# What the task asks:
Rewrite the rows from the line with "Given: Click the quickgeneratorremoval" to the line with "(x=161, y=237)", swapping "dropdown" for "menu" and leaving everything else unchanged.

[Stored data]
--- --- ---

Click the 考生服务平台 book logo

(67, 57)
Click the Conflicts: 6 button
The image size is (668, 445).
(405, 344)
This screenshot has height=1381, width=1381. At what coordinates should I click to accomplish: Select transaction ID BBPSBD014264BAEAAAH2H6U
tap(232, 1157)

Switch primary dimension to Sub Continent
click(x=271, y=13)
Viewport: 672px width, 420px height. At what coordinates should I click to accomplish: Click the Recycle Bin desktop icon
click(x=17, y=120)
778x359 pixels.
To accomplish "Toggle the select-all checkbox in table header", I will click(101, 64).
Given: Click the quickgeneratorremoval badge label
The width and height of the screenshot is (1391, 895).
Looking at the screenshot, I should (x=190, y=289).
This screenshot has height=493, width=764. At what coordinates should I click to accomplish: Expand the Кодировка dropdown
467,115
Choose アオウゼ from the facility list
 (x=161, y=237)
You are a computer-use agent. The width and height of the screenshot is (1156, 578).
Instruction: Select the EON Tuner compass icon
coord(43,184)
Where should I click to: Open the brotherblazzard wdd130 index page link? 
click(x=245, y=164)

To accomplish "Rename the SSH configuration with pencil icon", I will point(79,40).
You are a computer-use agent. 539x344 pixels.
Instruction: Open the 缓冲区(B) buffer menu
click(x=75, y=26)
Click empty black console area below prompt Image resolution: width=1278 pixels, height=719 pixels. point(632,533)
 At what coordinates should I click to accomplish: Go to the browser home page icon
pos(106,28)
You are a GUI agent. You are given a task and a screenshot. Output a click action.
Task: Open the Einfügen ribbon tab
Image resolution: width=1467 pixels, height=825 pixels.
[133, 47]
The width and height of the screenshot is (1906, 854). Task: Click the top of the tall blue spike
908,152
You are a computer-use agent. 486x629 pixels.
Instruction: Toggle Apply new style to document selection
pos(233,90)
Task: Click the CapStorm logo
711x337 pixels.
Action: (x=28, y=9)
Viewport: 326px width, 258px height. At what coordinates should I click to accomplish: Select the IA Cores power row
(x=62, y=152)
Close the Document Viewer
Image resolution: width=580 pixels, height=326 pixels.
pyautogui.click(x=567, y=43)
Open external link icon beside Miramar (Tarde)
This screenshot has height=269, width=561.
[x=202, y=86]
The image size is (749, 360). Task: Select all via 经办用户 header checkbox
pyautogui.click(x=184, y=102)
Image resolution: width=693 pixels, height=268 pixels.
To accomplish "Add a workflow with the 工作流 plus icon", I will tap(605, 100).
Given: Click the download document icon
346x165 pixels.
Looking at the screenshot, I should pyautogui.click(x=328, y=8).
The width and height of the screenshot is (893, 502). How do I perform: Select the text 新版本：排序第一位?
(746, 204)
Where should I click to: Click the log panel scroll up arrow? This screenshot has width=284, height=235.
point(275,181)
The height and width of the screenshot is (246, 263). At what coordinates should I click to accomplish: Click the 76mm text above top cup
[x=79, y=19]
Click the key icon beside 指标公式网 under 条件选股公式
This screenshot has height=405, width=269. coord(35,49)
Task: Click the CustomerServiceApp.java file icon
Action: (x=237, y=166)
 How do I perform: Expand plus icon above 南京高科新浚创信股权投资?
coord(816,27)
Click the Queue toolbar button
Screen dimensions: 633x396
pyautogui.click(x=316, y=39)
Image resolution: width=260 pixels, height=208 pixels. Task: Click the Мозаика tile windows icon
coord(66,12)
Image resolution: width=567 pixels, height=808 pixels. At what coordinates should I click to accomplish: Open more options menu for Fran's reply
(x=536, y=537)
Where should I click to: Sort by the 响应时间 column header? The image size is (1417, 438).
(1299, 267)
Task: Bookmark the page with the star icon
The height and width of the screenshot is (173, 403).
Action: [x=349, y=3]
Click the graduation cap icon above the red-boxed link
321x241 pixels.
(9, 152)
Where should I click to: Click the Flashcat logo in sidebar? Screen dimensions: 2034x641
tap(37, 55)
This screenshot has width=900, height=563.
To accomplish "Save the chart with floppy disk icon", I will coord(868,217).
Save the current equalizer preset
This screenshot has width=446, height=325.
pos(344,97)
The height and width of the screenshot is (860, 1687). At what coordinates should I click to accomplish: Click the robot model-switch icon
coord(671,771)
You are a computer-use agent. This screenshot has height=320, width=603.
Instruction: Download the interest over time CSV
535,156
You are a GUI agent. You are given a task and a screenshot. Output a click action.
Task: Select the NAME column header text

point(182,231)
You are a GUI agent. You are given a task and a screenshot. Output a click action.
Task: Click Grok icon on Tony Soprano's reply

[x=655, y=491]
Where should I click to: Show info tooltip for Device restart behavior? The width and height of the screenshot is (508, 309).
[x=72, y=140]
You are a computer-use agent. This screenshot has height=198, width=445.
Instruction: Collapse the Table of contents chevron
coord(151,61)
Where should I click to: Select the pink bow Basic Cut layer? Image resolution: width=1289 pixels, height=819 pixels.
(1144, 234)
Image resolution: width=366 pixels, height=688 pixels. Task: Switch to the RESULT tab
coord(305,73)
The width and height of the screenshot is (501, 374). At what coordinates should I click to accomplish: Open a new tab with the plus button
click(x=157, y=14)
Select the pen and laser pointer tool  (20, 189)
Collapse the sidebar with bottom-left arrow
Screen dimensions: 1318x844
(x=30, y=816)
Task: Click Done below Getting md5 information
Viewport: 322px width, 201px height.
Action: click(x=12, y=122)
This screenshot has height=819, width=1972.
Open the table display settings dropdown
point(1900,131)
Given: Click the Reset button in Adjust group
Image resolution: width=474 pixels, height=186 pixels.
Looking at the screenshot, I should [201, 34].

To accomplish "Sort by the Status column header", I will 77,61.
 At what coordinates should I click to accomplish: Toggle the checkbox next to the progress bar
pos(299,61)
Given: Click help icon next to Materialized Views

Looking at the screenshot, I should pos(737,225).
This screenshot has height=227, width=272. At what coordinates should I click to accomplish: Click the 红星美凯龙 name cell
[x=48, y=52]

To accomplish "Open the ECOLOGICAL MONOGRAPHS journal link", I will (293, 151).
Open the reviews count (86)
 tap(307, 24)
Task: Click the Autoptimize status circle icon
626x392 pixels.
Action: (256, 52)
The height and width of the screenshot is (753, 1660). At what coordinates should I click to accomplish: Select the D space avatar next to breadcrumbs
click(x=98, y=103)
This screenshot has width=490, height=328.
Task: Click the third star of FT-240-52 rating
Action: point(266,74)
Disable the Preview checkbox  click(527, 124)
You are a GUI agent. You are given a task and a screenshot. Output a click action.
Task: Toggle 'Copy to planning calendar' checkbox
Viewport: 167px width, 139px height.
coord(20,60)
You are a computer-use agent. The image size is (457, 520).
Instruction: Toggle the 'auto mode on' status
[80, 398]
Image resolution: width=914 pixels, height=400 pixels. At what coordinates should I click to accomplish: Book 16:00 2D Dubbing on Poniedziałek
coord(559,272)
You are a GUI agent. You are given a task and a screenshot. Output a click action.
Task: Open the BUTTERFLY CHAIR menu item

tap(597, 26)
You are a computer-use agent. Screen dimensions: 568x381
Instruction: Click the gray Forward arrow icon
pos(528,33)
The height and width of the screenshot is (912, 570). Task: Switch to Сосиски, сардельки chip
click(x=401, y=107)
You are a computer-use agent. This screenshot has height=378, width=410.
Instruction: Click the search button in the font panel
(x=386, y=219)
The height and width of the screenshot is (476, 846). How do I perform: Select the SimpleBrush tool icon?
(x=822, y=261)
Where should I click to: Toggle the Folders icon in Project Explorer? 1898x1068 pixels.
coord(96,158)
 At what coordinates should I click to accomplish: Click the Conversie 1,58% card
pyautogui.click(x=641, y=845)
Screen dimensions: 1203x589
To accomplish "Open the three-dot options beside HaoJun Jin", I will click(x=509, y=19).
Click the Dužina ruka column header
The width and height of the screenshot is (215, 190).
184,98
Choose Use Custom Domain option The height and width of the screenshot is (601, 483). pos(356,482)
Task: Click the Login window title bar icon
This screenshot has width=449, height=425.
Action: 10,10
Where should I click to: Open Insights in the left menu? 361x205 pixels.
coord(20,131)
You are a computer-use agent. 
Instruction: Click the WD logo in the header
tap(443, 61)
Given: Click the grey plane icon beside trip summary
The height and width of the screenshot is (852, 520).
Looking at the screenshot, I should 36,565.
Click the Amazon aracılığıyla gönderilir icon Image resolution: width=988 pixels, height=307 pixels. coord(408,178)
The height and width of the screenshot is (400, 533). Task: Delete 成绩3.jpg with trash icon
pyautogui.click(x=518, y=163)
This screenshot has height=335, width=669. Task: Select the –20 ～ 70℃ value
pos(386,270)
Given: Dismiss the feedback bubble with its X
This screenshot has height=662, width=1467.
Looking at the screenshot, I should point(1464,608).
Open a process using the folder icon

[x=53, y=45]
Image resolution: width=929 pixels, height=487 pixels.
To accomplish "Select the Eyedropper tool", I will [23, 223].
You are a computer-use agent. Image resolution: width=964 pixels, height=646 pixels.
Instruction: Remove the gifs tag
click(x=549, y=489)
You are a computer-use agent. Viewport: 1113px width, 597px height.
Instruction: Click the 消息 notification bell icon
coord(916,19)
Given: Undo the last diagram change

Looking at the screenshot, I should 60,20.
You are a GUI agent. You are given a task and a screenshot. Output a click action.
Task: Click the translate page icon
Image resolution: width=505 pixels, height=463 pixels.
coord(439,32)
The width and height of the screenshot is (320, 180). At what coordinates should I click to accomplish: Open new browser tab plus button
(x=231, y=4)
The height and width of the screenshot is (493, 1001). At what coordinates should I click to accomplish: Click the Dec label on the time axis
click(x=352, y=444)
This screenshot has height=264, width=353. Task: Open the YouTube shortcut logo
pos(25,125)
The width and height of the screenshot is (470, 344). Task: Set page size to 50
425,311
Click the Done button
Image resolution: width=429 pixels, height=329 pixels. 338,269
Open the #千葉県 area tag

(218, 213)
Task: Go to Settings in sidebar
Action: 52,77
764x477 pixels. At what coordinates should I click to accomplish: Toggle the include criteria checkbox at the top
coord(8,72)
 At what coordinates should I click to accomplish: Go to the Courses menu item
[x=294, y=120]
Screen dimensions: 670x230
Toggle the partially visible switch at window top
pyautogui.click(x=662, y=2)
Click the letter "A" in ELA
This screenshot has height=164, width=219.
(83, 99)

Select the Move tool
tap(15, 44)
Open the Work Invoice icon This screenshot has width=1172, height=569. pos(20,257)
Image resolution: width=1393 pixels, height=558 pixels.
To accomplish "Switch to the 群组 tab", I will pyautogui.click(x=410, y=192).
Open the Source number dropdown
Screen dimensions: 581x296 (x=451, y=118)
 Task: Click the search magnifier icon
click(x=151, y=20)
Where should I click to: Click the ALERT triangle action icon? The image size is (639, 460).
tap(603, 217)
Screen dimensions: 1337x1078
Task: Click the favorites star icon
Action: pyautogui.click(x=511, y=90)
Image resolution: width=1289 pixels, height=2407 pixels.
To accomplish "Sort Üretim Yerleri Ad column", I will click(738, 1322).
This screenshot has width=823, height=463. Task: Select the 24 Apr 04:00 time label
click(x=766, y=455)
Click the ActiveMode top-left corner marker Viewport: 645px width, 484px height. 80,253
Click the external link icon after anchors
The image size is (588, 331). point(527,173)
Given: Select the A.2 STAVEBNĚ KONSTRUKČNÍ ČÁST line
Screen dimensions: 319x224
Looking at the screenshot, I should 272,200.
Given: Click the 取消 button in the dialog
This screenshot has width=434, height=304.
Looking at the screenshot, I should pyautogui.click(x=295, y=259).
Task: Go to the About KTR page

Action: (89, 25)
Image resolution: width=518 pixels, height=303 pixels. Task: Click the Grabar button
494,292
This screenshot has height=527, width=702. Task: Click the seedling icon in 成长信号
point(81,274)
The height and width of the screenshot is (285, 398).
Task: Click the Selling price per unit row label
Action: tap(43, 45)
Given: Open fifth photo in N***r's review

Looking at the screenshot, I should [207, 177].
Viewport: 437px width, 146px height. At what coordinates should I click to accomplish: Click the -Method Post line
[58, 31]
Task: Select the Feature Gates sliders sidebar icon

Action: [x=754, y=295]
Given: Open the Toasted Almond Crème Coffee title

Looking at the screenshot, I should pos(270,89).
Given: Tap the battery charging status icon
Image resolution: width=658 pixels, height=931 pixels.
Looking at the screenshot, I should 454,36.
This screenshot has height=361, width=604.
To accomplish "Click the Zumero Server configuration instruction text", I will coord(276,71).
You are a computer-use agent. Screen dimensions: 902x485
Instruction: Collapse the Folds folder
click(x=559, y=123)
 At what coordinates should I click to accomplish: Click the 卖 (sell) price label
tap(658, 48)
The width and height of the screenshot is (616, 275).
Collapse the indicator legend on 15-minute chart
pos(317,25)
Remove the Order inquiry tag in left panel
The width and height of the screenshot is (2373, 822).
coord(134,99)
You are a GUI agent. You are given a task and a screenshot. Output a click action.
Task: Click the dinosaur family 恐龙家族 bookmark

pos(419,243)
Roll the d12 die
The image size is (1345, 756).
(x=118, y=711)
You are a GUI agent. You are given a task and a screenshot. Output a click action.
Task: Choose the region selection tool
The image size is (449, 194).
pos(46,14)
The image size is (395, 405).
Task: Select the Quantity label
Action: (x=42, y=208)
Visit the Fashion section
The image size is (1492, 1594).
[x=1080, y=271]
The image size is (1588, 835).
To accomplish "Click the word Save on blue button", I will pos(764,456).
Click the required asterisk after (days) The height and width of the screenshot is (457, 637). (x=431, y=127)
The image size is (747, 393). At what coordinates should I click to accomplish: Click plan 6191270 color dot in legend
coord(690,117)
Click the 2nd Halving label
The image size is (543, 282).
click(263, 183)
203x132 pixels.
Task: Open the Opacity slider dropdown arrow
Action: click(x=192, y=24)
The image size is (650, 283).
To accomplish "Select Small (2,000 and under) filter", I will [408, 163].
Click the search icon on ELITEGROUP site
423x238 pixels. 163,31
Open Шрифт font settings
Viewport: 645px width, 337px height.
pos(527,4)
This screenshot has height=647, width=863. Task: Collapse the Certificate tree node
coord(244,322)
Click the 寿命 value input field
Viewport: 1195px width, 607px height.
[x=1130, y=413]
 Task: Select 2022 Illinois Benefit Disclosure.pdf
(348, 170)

--- --- ---

# Response for this exercise:
Given: Click the quickgeneratorremoval badge label
The width and height of the screenshot is (1391, 895).
Looking at the screenshot, I should (x=190, y=289).
This screenshot has height=493, width=764. At what coordinates should I click to accomplish: Expand the Кодировка menu
467,115
Choose アオウゼ from the facility list
 (x=161, y=237)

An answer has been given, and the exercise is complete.